Pasaron los días y quedó la certeza amarga de los casos rurales: el monte guarda mejor que la ciudad. Canales, ribazos, zarzales y pedreras forman un laberinto donde un tropiezo puede esconderse a pocos metros de una pista. De ahí que la familia insistiera en mantener los rastreos repetidos, cambiando ángulos y rejillas de búsqueda, una práctica que los equipos veteranos recomiendan cuando el relieve confunde.
El tiempo burocrático fue otro adversario. Sin indicios de delito, la prioridad policial depende de riesgo y vulnerabilidad. Aquí, los dos factores estaban presentes: 79 años y diagnóstico de deterioro cognitivo. Pese a ello, ni los primeros llamamientos ni las batidas sucesivas ofrecieron una pista útil. La ausencia de hallazgos no cerró el caso; lo sostuvo en ese territorio gris donde la metodología es tan importante como la esperanza.

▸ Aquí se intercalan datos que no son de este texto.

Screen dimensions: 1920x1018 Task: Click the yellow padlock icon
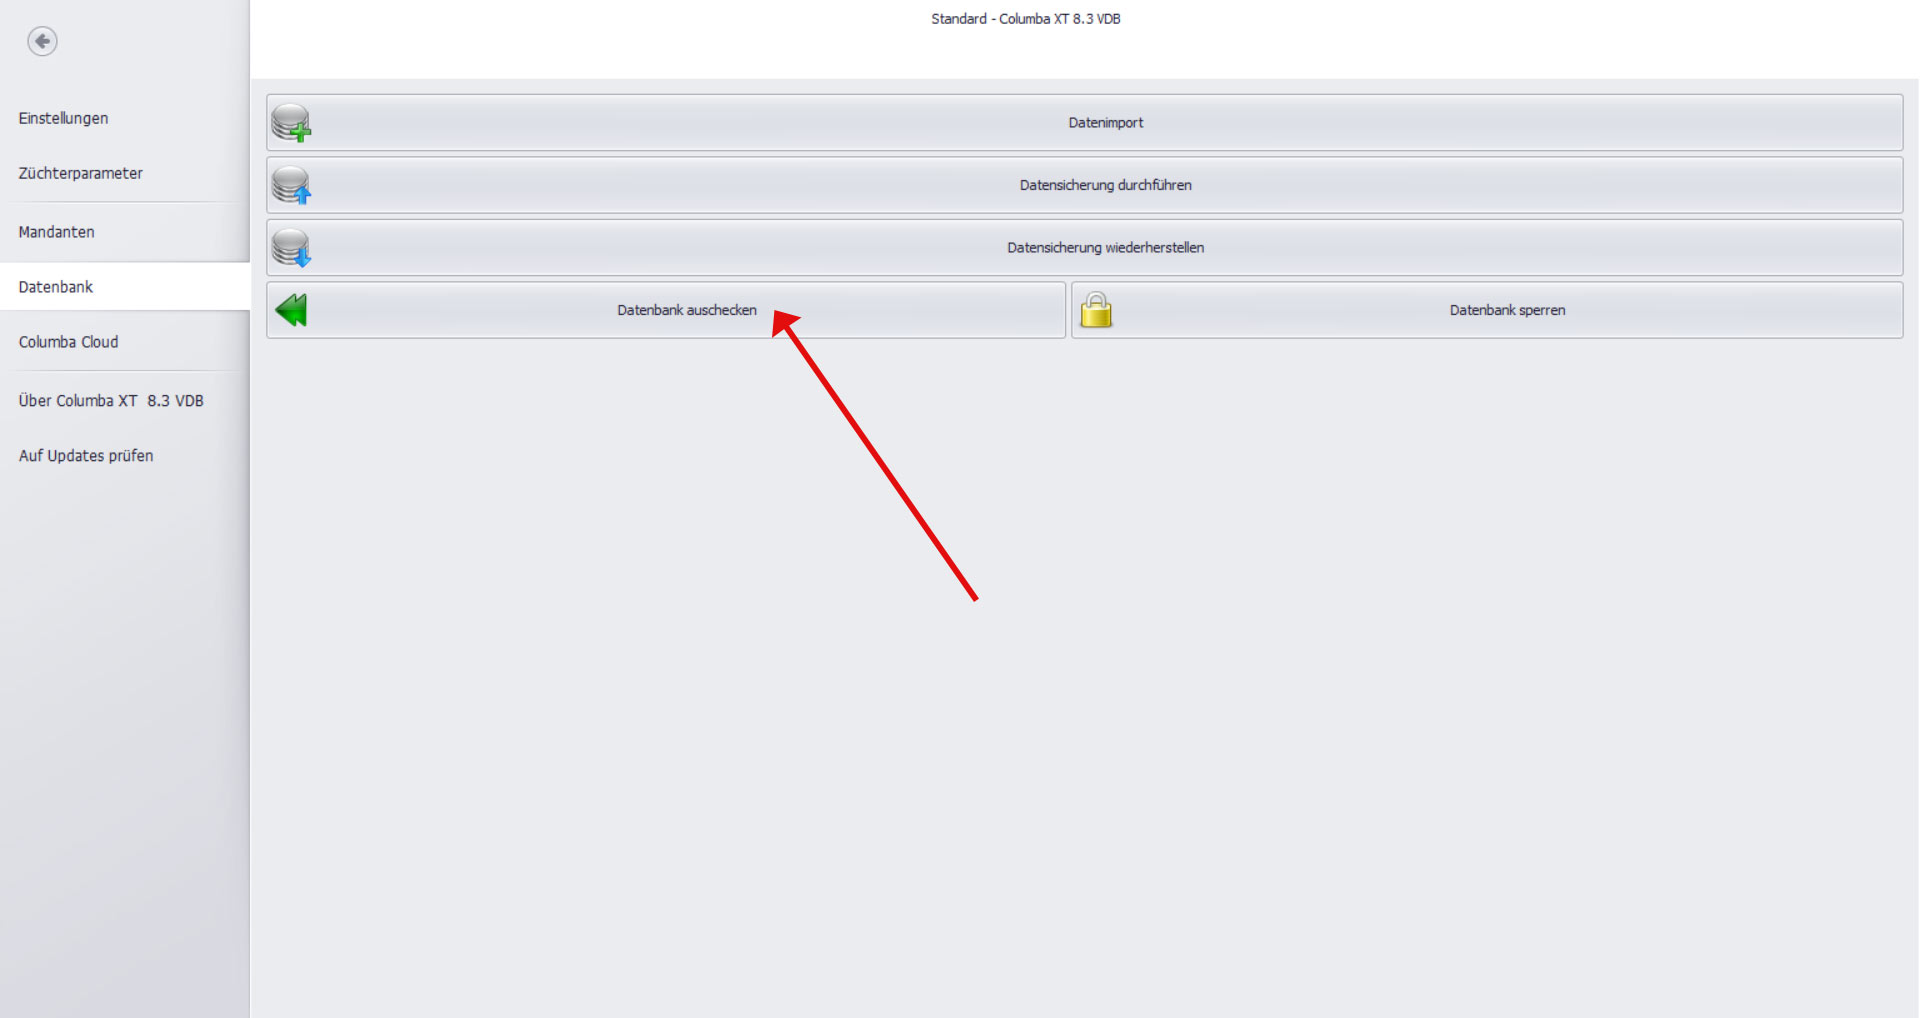pyautogui.click(x=1096, y=310)
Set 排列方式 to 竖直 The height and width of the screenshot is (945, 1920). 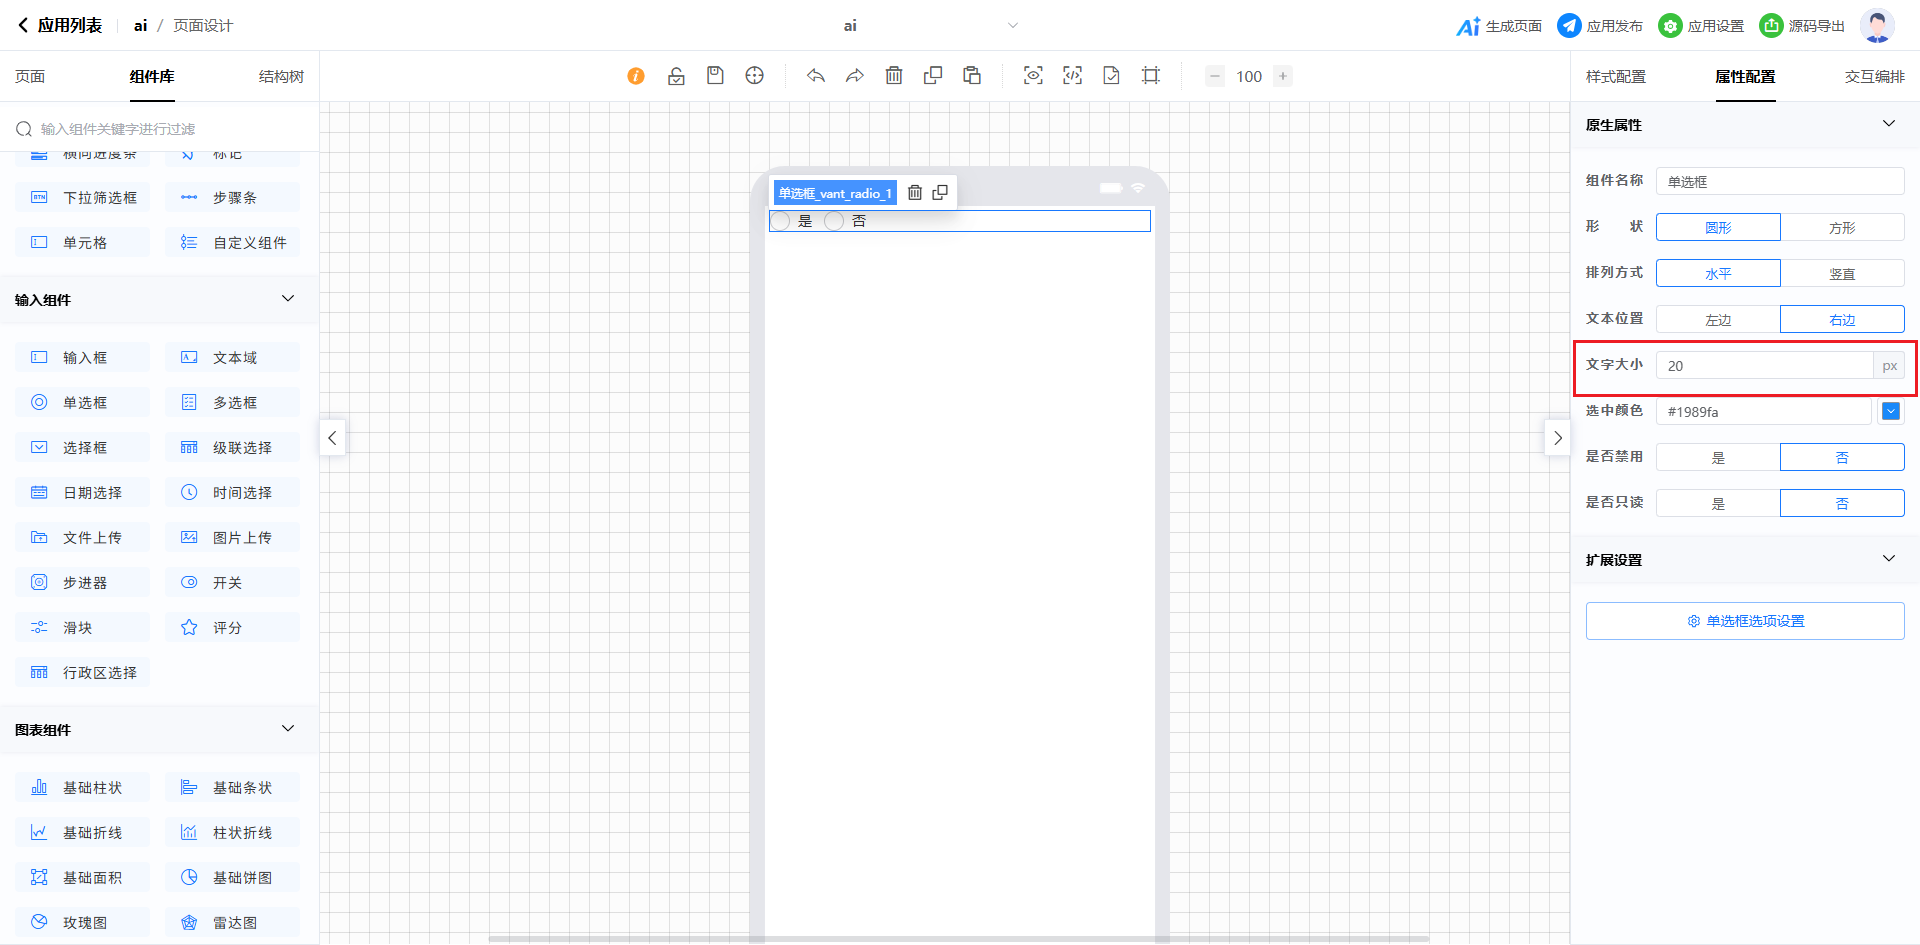[1841, 274]
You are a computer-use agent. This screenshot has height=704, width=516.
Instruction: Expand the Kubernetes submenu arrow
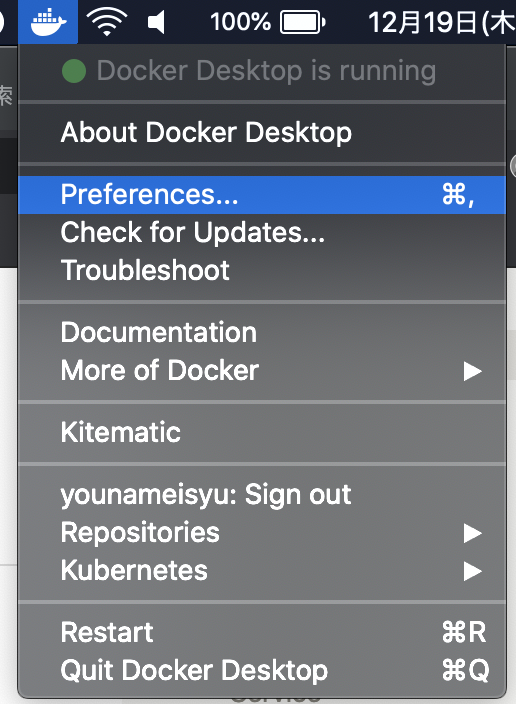click(x=473, y=571)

Ante el silencio del terreno, la familia dio un paso más: ofreció una recompensa de 10.000 euros por cualquier información verificable que condujera a Paquita. No fue un gesto impulsivo, sino una estrategia para ampliar ojos y oídos: “que la gente esté más atenta”, explicó una de sus hijas al difundir las condiciones básicas del avistamiento y el punto de La Ceja como referencia.
La cronología pública, depurada de rumores, deja un cuadro sobrio: tarde de campo en compañía; última localización en La Ceja; vestimenta identificativa; diagnóstico reconocido por la familia como leve; cero señales de traslado posterior o intervención de terceros confirmada. El resto —fruta concreta, acompañantes familiares, itinerarios no verificados— pertenece al ruido de redes que aquí conviene descartar.

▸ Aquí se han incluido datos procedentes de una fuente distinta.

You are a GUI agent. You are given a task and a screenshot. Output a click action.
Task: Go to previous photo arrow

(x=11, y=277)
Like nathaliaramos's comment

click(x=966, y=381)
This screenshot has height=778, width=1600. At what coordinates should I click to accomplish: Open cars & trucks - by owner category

Detrás del dato hay un aprendizaje comunitario: en el mundo rural, la “distancia corta” puede ser engañosa. Una curva de servicio, un talud, un matorral denso bastan para ocultar una caída; una confusión momentánea en el atardecer separa a un grupo sin que nadie lo perciba. Por eso los equipos recomiendan volver a los mismos lugares con luz distinta, cambiar de cuadrícula, abrir barrancos y revisar recodos ya peinados. Aquí, cada metro puede ser decisivo.

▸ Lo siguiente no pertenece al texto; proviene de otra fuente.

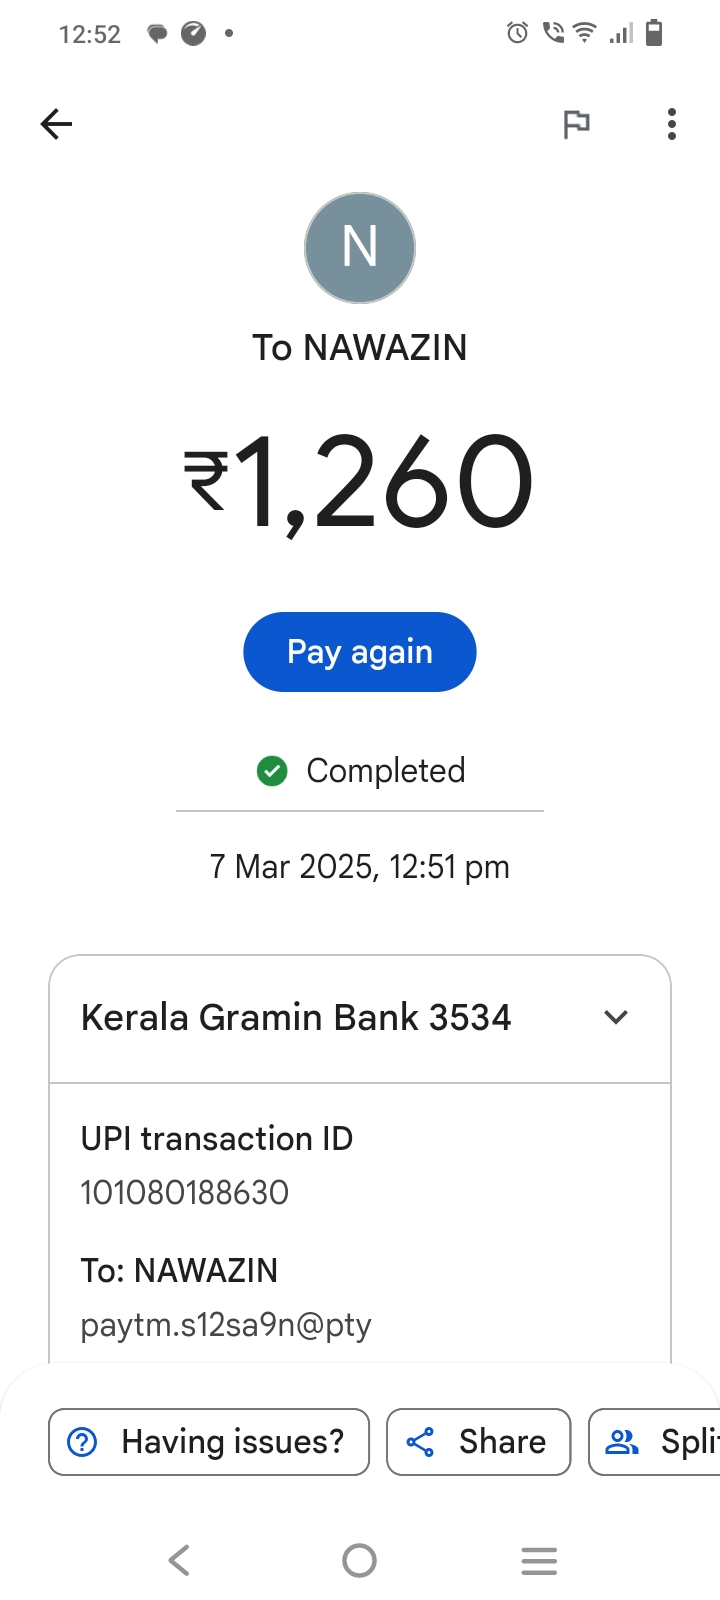Tap the paytm.s12sa9n@pty UPI address
Screen dimensions: 720x1600
tap(226, 1325)
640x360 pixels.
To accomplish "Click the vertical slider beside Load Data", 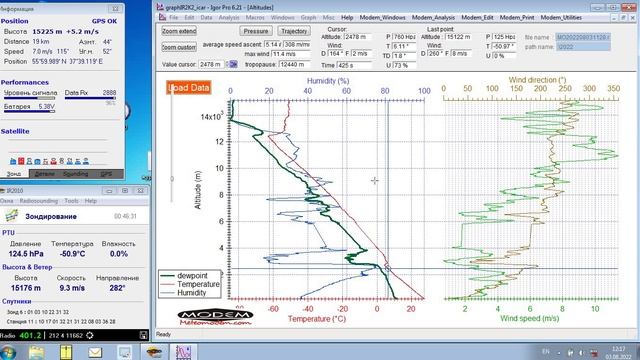I will click(172, 147).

Paquita Estarelles es, desde mayo de 2024, un nombre que une a dos pueblos por una deuda de respuesta. No es una estadística: es una mujer de 79 años que salió al campo y no regresó, una familia que no baja los brazos y una comunidad que aprendió a desconfiar del “ya miramos ahí”. Si estuviste en pistas o parajes entre Alborache y Turís ese 30 de mayo, si recuerdas una camisa blanca y unos zapatos plateados cerca de La Ceja, tu memoria puede inclinar la balanza. La montaña a veces calla; a veces, contesta cuando alguien se atreve a repetir la pregunta.